Personal information
- Born: 13 February 1943 (age 83)
- Original team: Lemnos
- Height: 185 cm (6 ft 1 in)
- Weight: 84 kg (185 lb)
- Position: Half forward

Playing career^{1}
- Years: Club / Games (Goals)
- 1961–1965: Geelong / 50 (26)
- ^{1} Playing statistics correct to the end of 1965.

= Garry Hamer =

Australian rules footballer

Garry Hamer (born 13 February 1943) is a former Australian rules footballer who played with Geelong in the Victorian Football League (VFL).

==Football==
===Geelong (VFL)===
Hamer was a half forward, defender and ruckman, recruited to Geelong from Lemnos, a Shepparton-based club.

He made his debut in the opening round of the 1961 VFL season against Collingwood, one of eight appearances he would make that year. (Note: Doug Wade, who would go on and kick 1057 league goals, also debuted) In 1962 he was one of three Geelong players to appear in all 21 games. This included both the drawn preliminary final against Carlton and the controversial five-point loss in the replay a week later. (Note: In the dying seconds a mark was taken by Wade in front of the goals but a free kick was paid to Carlton defender Peter Barry for a push in the back)

On 6 July 1963 he was a member of the Geelong team that were comprehensively and unexpectedly beaten by Fitzroy, 9.13 (67) to 3.13 (31) in the 1963 Miracle Match. He played eight games in 1963 and didn't feature in Geelong's premiership team, but did play in the Geelong reserves grand final win. The following year he again won a premiership with the reserves, after making only five appearances in the seniors.

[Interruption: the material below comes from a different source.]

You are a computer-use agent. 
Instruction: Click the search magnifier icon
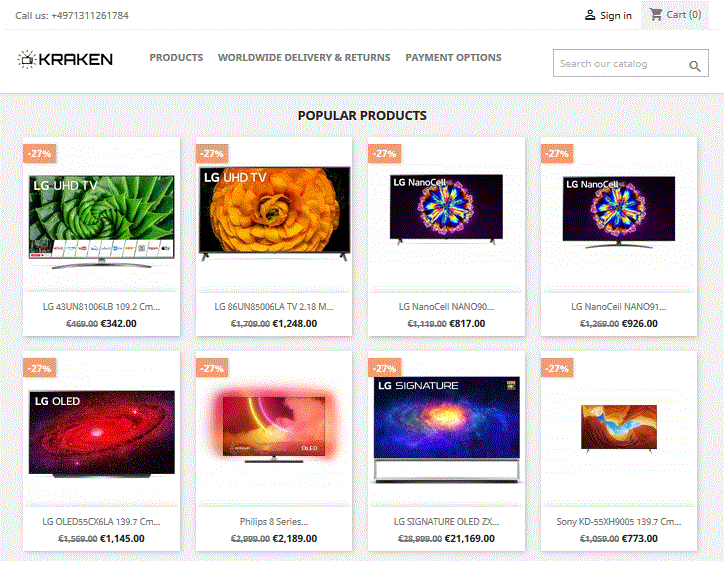click(x=694, y=66)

He brought up his 50th league game in the penultimate round of the 1965 home and away season. (Note: By playing 50 games, Hamer qualified for the VFL provident fund) At the end of the year, at the age of just 22, Hamer was granted a clearance to join Wimmera Football League side Horsham as playing coach.

===Coaching career===
From 1966 to 1970, Hamer coached a strong Horsham side, which made the finals each year. In his first season, he finished second in the Toohey Medal and led Horsham to the grand final, which they lost to Nhill, the game decided off the last kick. He then led Horsham to back to back premierships in 1967 and 1968. After leaving Horsham he played with Geelong West, then in 1972 joined Barwon Heads and was best on ground for the club in that year's grand final win.

He was considered one of the favorites to fill the vacant position of Geelong senior coach for the 1976 VFL season, having just steered the reserves team to the 1975 premiership, his sixth since he began coaching. The job however went to Rodney Olsson and Hamer remained at the club as an assistant coach in 1976, before joining Barwon. He was coach of Geelong West in the 1982 VFA season.

==Cricket==
Hamer also played 15 first eleven games for the Richmond Cricket Club in Victorian district cricket, as a fast bowler between 1963/64 and 1965/66.

In the 1963/64 summer, Hamer was chosen to represent a Victorian Country XI, against the touring South Africans at Kardinia Park. He took 3/50 and had Eddie Barlow as one of his wickets, bowled for a duck. When the Marylebone Cricket Club (MCC) came to Horsham in 1970/71, Hamer again represented Victoria Country and dismissed Colin Cowdrey leg before wicket for a duck.